Stop Loving Yourself So Much
Something I’ll never forget is my very first sales encounter with the ever dreaded “e” word; ego. I was speaking with a candidate on the phone, and he just wouldn’t stop telling me how great he was. I later flew to seem him, and his ego continued to overtake the experience. He continued on about himself saying, “You will never find anybody as humble as me. I am the most humble person out there.” I remember thinking, “This guy is even arrogant about being humble”.
Since that experience I have dealt with a multitude of egos. Each one is slightly different, but generally speaking, it’s arguably the most detrimental characteristic of a salesperson. Ultimately, it holds them back from being truly great at their job. Personally, most of them don’t offend me and are overall, good people.
However, this topic has been on my mind a lot lately, as it is a regular part of my professional life. I recently had two different encounters through networking that were rather interesting.
Encounters with Ego
The first recent encounter was with a great guy that I had met through networking. We became quick friends, as we seemed to have a natural rapport. About once every quarter he drives downtown to meet me for lunch, and I occasionally receive an email from him thanking me for my friendship. He is humble, kind and appreciative, which makes me want to go out of my way for him.
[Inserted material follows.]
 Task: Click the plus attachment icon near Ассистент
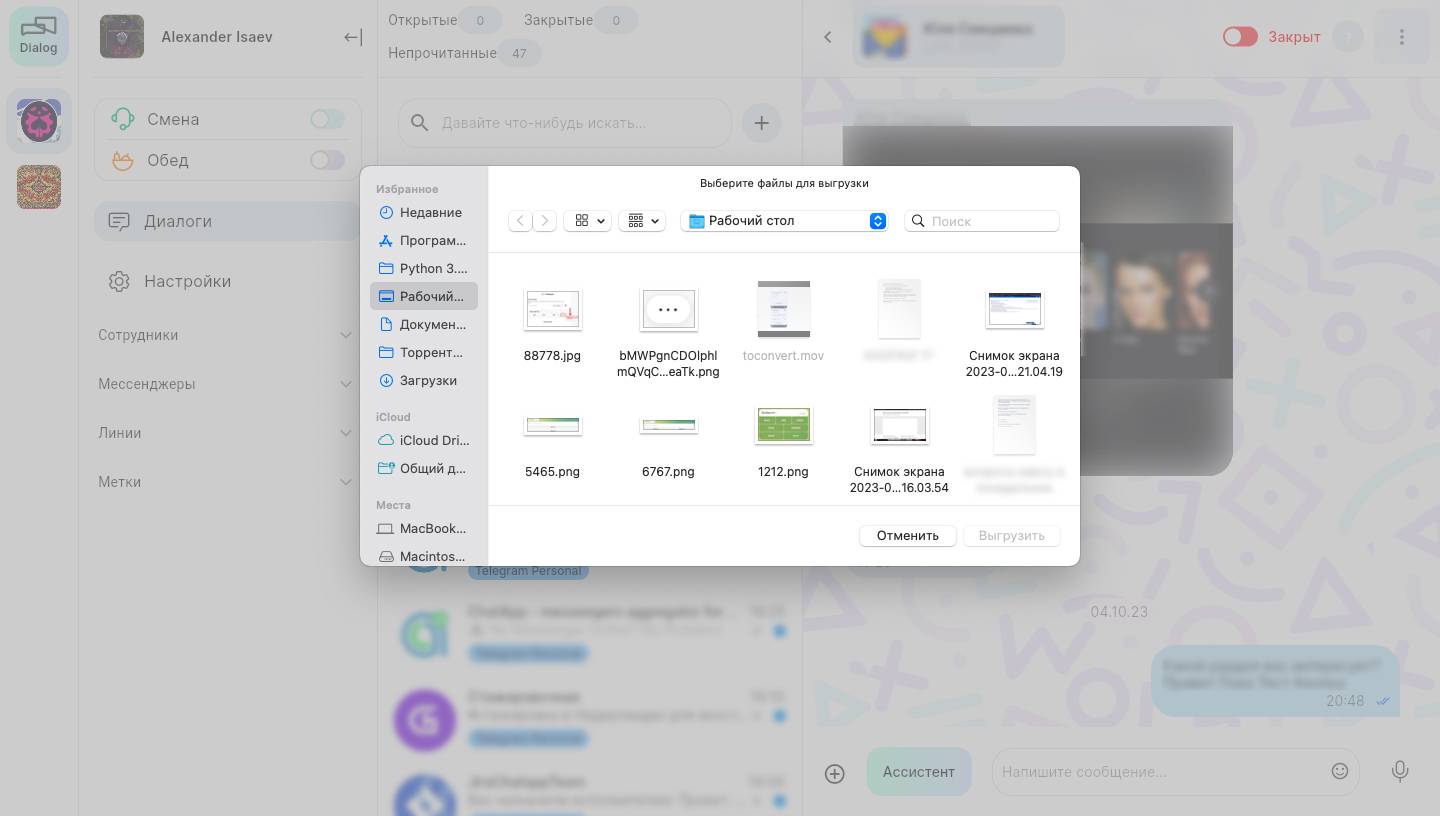(834, 773)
The second encounter that comes to mind was with a prospect that was introduced to me through a mutual connection. Here is how our recent call went:
Gregg: Can you tell me what the base salary is for the position?
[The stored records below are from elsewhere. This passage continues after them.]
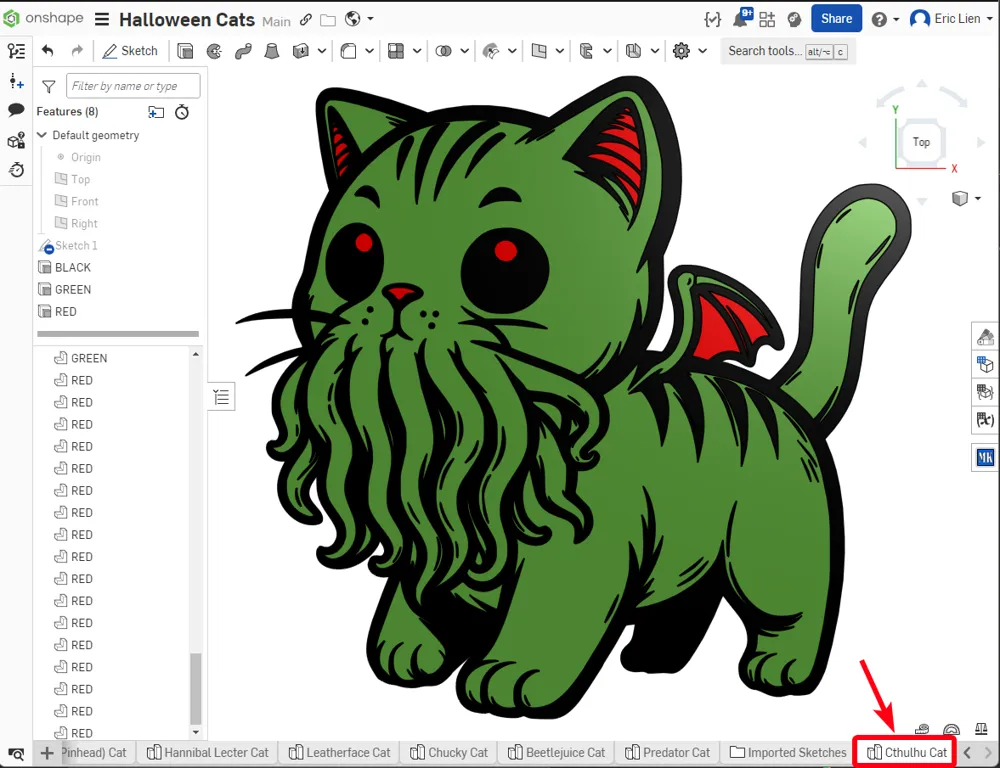Open the Measure tool at bottom right
The height and width of the screenshot is (768, 1000).
(922, 730)
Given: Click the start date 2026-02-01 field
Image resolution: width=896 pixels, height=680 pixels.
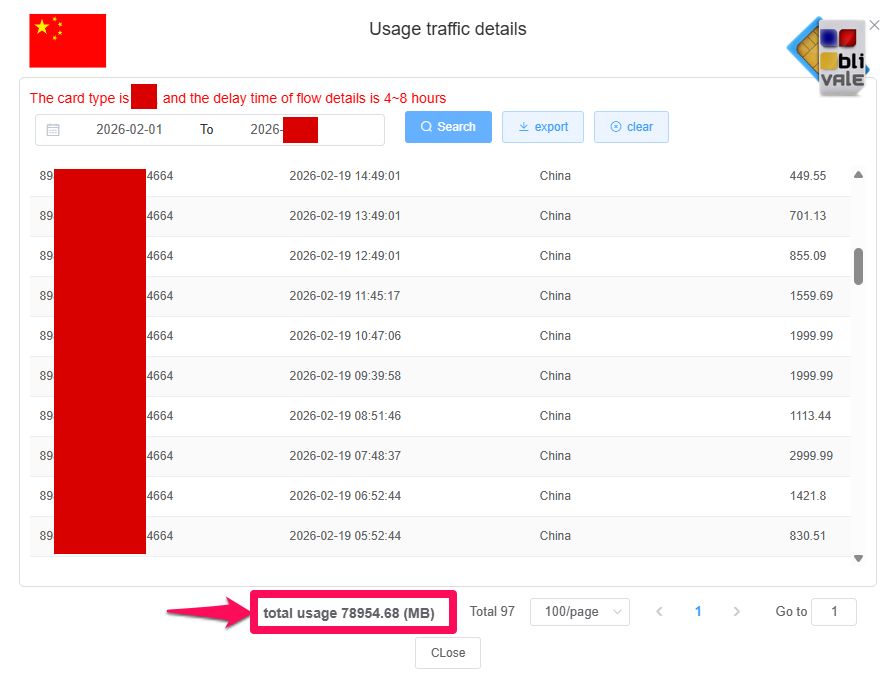Looking at the screenshot, I should coord(129,129).

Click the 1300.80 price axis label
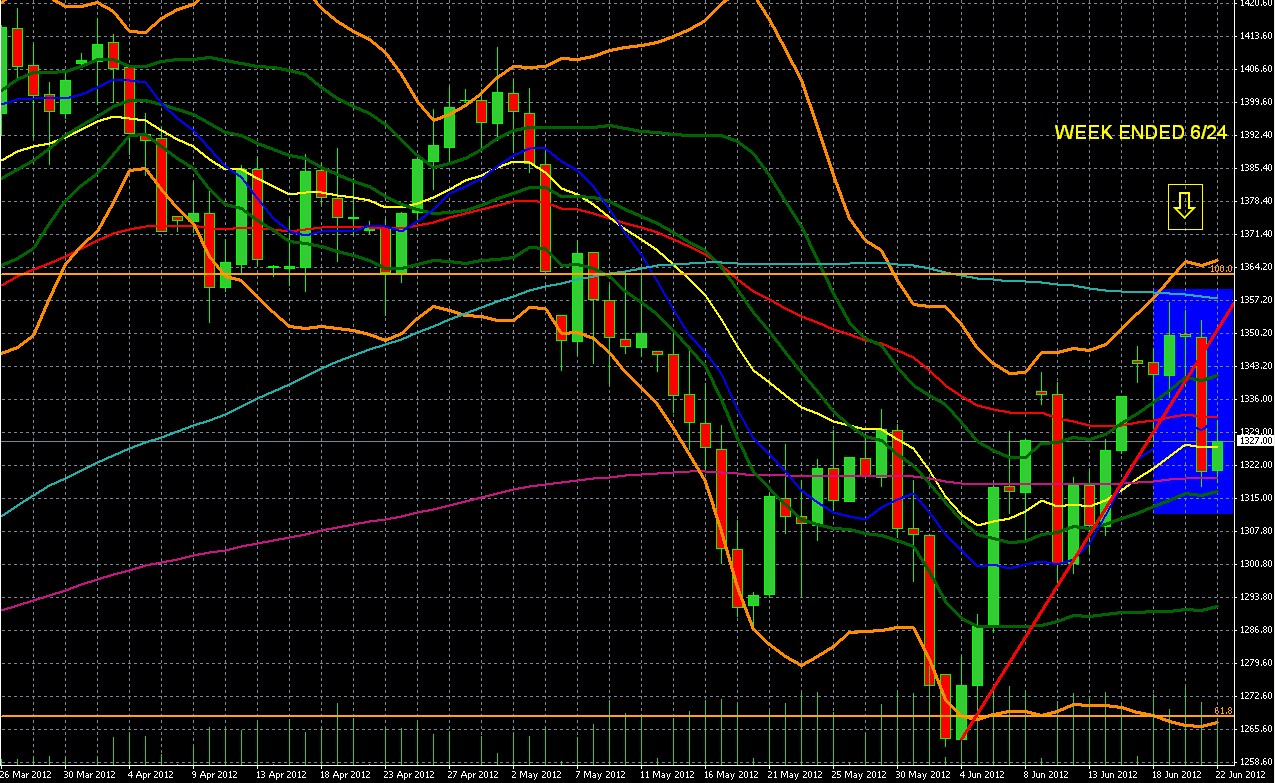pyautogui.click(x=1254, y=564)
Prospect: You’re the expert. Shouldn’t you know this?
Gregg: I’m happy to give you my thoughts but I need to ask a few questions to better understand the role first. However, most of my clients have a budget for a VP of Sales. Can you tell me what your budget is?
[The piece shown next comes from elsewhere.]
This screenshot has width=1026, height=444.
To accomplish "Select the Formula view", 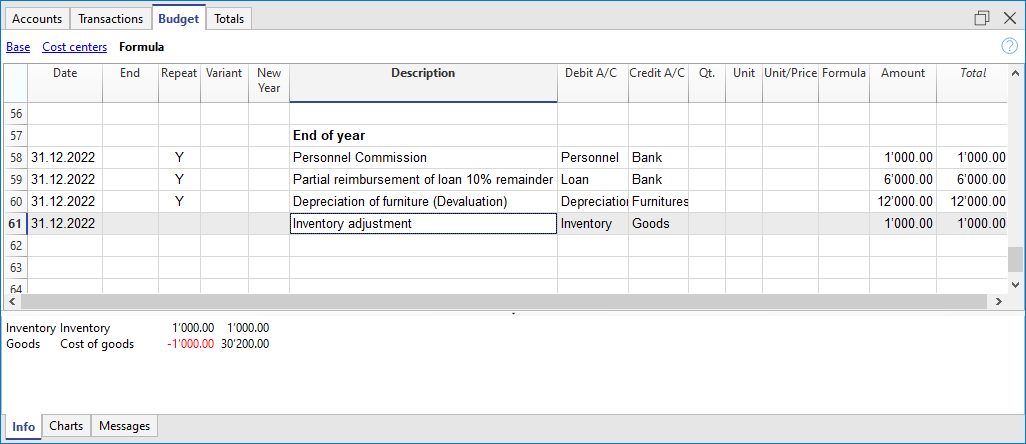I will tap(141, 47).
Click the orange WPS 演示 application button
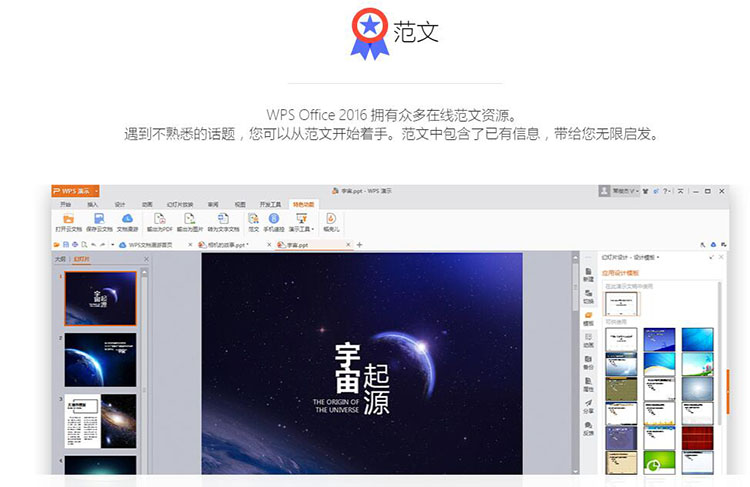Screen dimensions: 750x487 pos(78,190)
Prospect: What do think it is?
Throughout the rest of the call, he made a fair amount of unnecessary comments that were overflowing with an unproductive amount of ego. The call finally concluded with him saying, “The ball is in my court. I’ll reach out if I’m interested in working with you.” I wanted to respond with, “Actually, don’t contact me,” but instead I thanked him for his time and even followed up with a thank you email after our call. My philosophy has always that I can’t control how other people behave, only how I behave so I’m going to be nice to everybody.
As it relates to the first person I mentioned, I ended up going out of my way for him. I referred him two deals in the last 60 days worth of $500,000. He has thanked me at least five times, and even called me to ask, “Can I send you a referral check?” When I told him no, he replied, “What can I do for you?” and I responded with, “How about come downtown in the next few weeks and grab lunch with me?”
As for the second guy, it’s safe to say that I didn’t send any referrals his way, and have no interest in working with him after I experienced the weight of his ego on our interaction.
The bottom line is that nobody wants to help an ego. People want to go out of their way for somebody who is humble and appreciative. These traits inspire healthy business relationships, as they build a sense of good-faith. Knowing that someone can avoid the toxicity of their overpowering ego in order to demonstrate their willingness to collaborate in a productive and uplifting manner can make a huge difference, especially in my line of work.